Вспоминается смешная и грустная история. В то время я заочно учился во ВГИКЕ на сценарном факультете и работал в котельной в деревне Брёхово. Да, есть такая в Одинцовском районе. Котельная была маленькой, находилась на территории сельскохозяйственного участка, значит и отапливала его. А ещё мы отапливали молочно-товарную ферму. Мы, кочегары, работали по системе «Сутки-трое». Сутки работаешь, трое отдыхаешь. Всё наше хозяйство относилось к знаменитой Петелинской Птицефабрике, на которой в то время я уже отработал четыре года. В культуре. Народу в сельскохозяйственном участке было… человек около пятидесяти. Чудилы и балагуры – трактористы, слесари, сварщики. Они были такие наивные и по-детски доверчивые! Удивительно! Как и вся птицефабрика, это был приезжий со всех уголков Советского Союза сельский люд – «хрущевские ошмётки!», как мрачно обозначил себя и свое окружение один из работников птицефабрики.

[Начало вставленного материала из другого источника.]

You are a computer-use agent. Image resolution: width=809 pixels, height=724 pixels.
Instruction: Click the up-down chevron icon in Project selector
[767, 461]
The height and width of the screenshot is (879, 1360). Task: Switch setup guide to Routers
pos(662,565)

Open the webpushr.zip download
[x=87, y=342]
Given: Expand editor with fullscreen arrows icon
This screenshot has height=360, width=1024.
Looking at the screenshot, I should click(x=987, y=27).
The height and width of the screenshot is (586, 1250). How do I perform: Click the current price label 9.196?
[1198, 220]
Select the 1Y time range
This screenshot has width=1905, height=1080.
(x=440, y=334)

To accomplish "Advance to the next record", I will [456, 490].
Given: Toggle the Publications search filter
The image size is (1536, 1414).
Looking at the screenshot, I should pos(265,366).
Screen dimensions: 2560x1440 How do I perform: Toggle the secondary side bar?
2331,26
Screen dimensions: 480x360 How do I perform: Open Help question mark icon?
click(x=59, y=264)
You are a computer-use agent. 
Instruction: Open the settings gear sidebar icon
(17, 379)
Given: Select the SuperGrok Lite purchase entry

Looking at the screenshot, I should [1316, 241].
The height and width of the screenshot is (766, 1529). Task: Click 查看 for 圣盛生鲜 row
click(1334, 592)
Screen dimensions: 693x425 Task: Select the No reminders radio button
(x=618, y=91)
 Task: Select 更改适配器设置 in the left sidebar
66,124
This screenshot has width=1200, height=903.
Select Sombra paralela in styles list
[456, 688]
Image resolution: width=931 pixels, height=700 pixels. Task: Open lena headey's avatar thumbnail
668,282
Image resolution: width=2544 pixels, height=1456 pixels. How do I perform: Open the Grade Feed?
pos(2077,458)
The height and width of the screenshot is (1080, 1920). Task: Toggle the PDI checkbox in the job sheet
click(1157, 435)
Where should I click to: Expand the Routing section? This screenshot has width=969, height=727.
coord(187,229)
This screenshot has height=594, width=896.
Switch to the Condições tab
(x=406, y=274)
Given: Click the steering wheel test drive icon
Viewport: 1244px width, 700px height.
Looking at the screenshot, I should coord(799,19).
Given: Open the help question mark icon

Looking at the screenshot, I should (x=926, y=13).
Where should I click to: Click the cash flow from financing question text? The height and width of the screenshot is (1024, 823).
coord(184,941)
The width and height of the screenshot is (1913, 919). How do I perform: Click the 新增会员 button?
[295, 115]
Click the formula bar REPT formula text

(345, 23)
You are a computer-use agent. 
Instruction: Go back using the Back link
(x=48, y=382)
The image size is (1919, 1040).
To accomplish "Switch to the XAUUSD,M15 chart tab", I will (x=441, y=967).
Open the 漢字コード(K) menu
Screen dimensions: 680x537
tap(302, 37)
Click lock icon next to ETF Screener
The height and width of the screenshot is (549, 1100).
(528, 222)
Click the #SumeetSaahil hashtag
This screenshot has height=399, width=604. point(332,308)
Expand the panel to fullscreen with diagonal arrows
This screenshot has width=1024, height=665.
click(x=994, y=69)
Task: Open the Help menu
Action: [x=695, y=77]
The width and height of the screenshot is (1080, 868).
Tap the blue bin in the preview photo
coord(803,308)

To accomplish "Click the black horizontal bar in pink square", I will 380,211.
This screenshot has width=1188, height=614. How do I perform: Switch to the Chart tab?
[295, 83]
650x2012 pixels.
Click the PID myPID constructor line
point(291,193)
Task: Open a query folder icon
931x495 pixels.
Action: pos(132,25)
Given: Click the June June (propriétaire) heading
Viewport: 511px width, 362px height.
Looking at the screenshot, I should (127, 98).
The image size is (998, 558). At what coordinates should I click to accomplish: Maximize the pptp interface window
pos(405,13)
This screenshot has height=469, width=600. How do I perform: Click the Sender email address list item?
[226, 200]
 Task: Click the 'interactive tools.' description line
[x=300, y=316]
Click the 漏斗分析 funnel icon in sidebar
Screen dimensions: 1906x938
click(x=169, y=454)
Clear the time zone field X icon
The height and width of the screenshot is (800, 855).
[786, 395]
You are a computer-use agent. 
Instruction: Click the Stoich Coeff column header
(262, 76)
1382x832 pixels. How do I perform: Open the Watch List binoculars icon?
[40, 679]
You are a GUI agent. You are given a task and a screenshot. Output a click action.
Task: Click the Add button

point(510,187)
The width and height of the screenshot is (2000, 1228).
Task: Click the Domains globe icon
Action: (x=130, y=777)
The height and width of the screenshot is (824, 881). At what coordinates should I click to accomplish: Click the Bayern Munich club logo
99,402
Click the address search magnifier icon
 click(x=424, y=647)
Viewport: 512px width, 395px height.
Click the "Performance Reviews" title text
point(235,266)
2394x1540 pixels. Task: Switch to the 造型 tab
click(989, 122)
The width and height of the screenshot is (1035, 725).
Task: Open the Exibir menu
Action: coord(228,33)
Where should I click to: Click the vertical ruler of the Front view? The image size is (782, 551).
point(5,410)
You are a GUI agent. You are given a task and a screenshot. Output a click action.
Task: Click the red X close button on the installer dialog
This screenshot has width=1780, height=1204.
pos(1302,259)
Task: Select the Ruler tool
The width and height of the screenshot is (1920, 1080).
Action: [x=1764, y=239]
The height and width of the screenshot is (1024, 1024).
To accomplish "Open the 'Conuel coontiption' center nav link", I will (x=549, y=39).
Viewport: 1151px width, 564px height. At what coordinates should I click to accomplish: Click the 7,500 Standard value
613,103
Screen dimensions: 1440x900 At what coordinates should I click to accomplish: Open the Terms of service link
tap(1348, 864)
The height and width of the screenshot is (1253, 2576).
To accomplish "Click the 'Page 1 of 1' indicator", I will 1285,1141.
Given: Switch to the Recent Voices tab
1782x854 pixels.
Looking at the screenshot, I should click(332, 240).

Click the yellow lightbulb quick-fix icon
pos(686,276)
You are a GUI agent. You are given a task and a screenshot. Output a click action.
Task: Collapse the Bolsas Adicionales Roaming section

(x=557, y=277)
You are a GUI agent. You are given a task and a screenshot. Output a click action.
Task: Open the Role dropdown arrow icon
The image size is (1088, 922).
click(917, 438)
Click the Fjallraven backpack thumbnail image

И вот однажды утром я уже отстоял 24 часа, умылся, переоделся и ждал смену. И пришла она – ввалилась целая толпа с бригадиром Семёном. Шустрый, худой и жилистый рыжий Семен – явленный харизматик! – с порога поставил мне вопрос перпендикуляром:

– А ответь ты нам, студент! Ты у нас во втором институте учишься! А имею ли я право стать депутатом Верховного Совета СССР?!